À partir de mars, la pandémie a paralysé le marché de l’immobilier : les ventes ont ainsi reculé de 57% entre le troisième mois de l’année et le mois de mai. Cependant, à la sortie du premier confinement, un rebond de la demande s'est observé et il a été spectaculaire.

« Entre avril et juillet par exemple, nous avons une progression des ventes de 460% » indique Michel Mouillart, porte-parole du baromètre.

En juin et en juillet, le nombre de compromis signés était en augmentation de 6% sur un an : l’activité́ s’est ainsi établie à 20% au-dessus de sa moyenne de longue période.

Pour autant, beaucoup de projets n’ont pas pu se réaliser : contrainte d'accès au crédit, restriction des ressources due à la crise… L'horizon prévisionnel des agents économiques s'est obscurci et un ralentissement de l’activité s’est observé dès le mois d'août. De plus, la mise en œuvre du 2eme confinement a provoqué une chute d’activité́ comparable à celle observée en mars dernier, de l’ordre de 25% par rapport au mois d’octobre.

Au global, le niveau des ventes a reculé de l’ordre de 16% sur l’ensemble de l’année 2020.

Quelles perspectives pour 2021 ?

Pour Michel Mouillart, l'activité en 2021 ne rattrapera pas les conséquences de la pandémie. Cependant, on devrait s’attendre à un ralentissement de la hausse des prix mais pas dans toutes les grandes villes.

« En 2021 on s'attend à une baisse de quelques pourcents dans à peu près un quart des grandes villes ; ce que l'on connaissait dans les années 2017/2019 pour simplifier. Avec des différences territoriales très fortes. » ajoute Michel Mouillart.

Alors que pour l’année 2020, la hausse des prix dans l’ancien atteint +6,5%, celle-ci devrait ainsi continuer à un rythme de 3 à 4% sur l'ensemble de l'année 2021.

Sur le marché de l’immobilier neuf, la hausse des prix devrait être moins notable en raison de la pénurie de biens disponibles constatée sur la plupart des territoires et qui devrait se renforcer.

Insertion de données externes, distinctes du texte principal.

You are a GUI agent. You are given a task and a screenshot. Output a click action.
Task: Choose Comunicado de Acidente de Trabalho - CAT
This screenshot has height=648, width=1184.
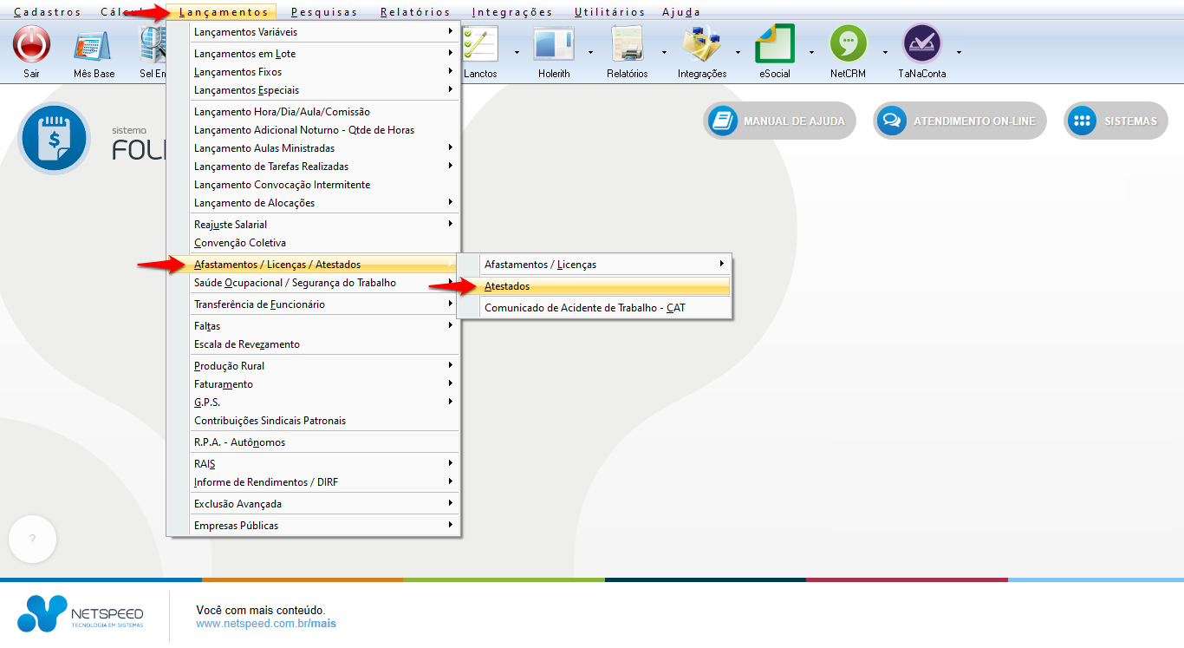tap(584, 308)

Concernant l’activité, le baromètre LPI/Seloger table sur une poursuite de la contraction de l’activité durant le 1er trimestre. En revanche, et si les banques n’imposent pas des restrictions supplémentaires à l’octroi des crédits, l’activité devrait se ressaisir pendant l’été. Si ce scénario se confirme, la baisse des ventes de logements anciens serait de l’ordre de 6 à 7% sur l’année 2021.